*TASK INSTRUCTIONS*
Reproduce word for word every line from the one containing "Given: Click the May 8 column header" to the final line of the data below; omit the pictures.

*TASK INPUTS*
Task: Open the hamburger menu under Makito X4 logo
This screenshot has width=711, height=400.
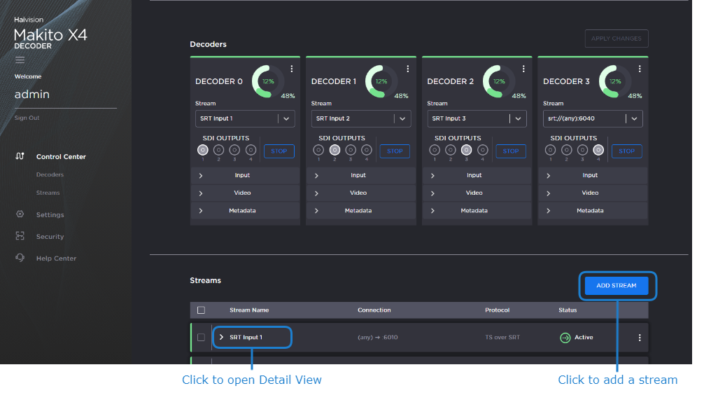Action: [x=20, y=60]
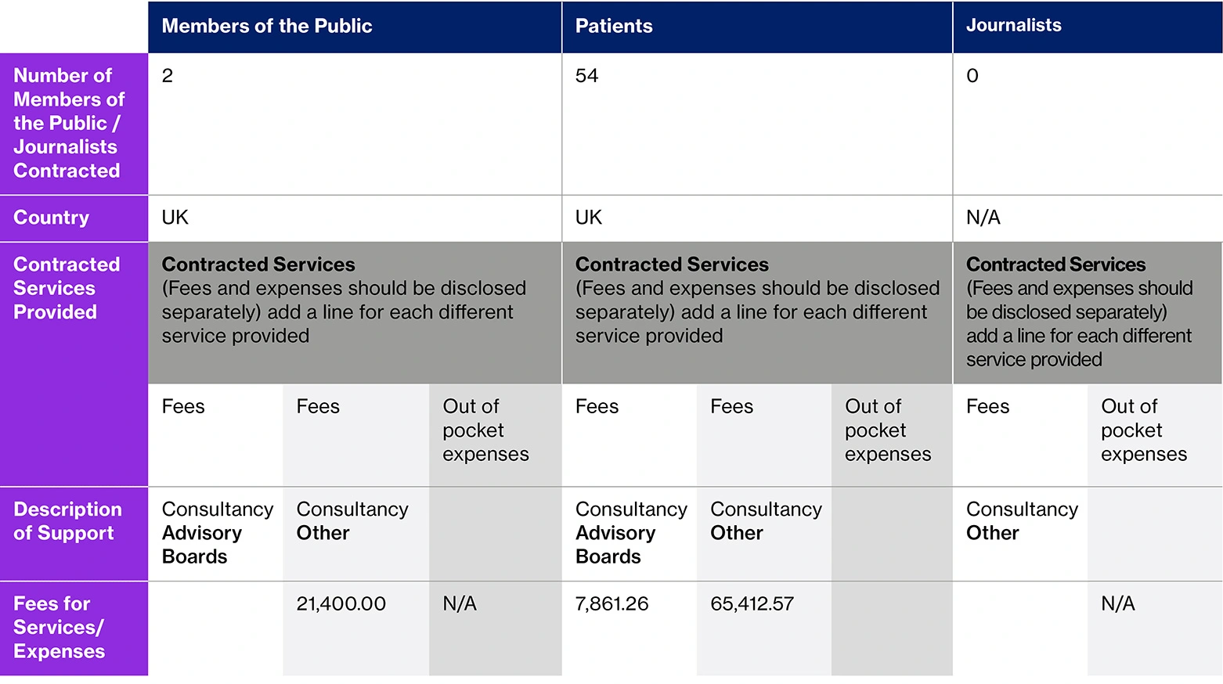Click the journalists count cell showing 0
The image size is (1223, 684).
(972, 76)
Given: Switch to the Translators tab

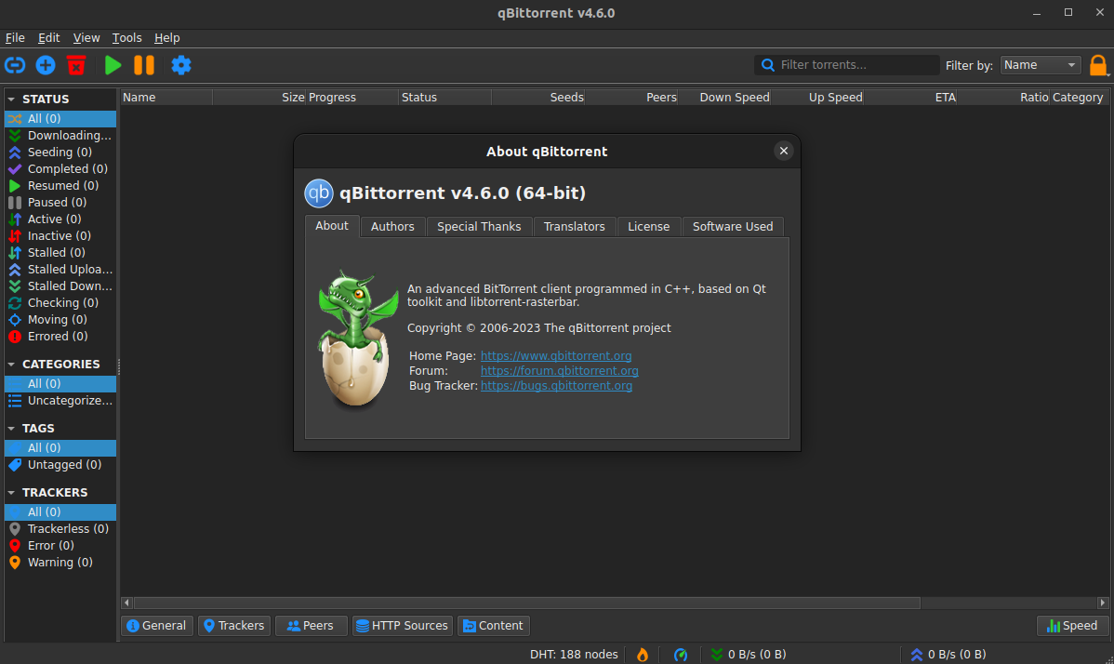Looking at the screenshot, I should pos(574,226).
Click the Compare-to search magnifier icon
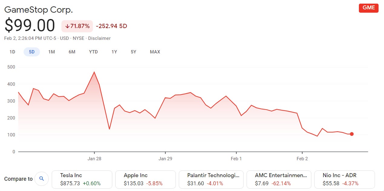The width and height of the screenshot is (384, 191). click(41, 179)
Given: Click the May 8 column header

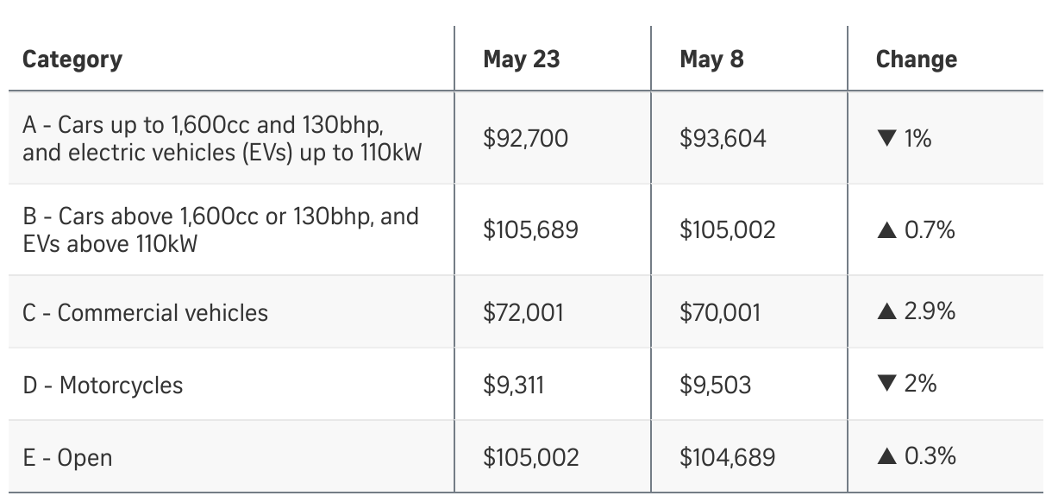Looking at the screenshot, I should coord(711,60).
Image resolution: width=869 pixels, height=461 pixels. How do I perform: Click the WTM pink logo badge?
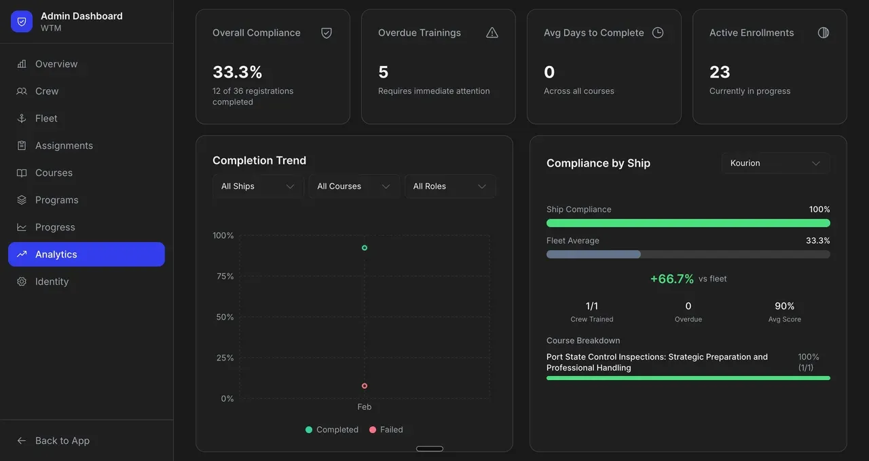coord(21,21)
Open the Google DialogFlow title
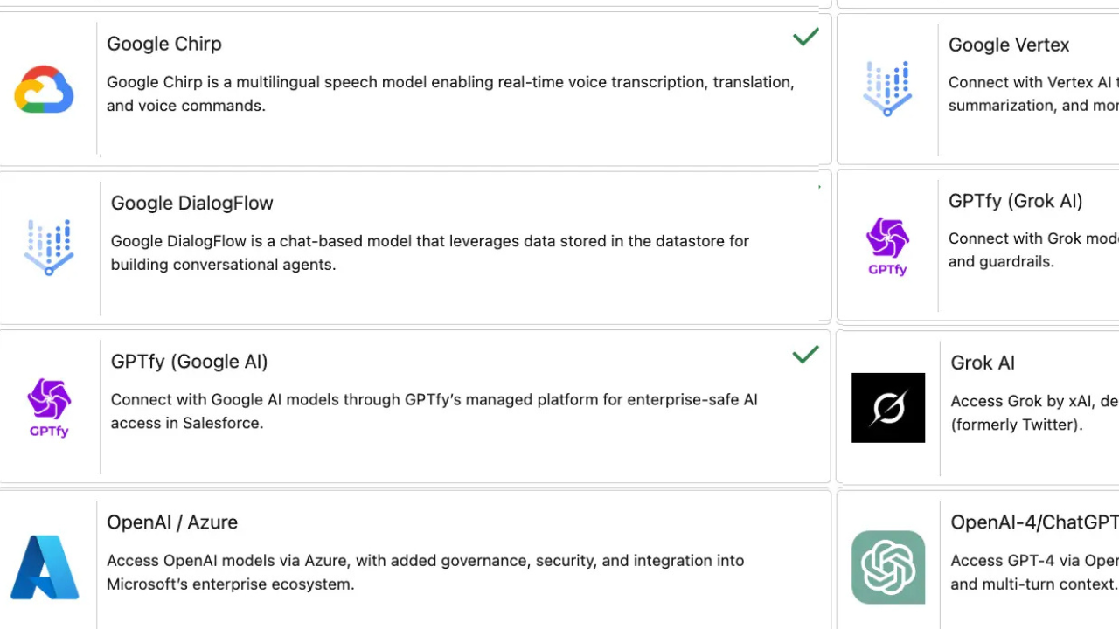1119x629 pixels. pos(192,203)
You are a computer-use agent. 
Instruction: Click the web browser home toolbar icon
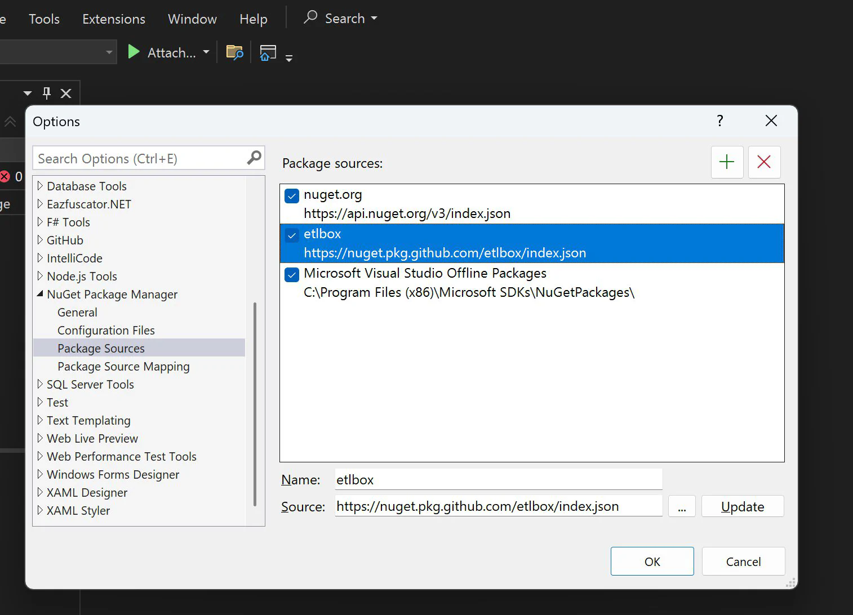click(268, 52)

*SOLVED EXERCISE*
Given: Click the May 8 column header

Looking at the screenshot, I should coord(711,60).
Image resolution: width=869 pixels, height=461 pixels. How do I perform: Click the WTM pink logo badge?
coord(21,21)
Open the Google DialogFlow title
1119x629 pixels. pos(192,203)
You are a computer-use agent. 
Instruction: Click the web browser home toolbar icon
click(268, 52)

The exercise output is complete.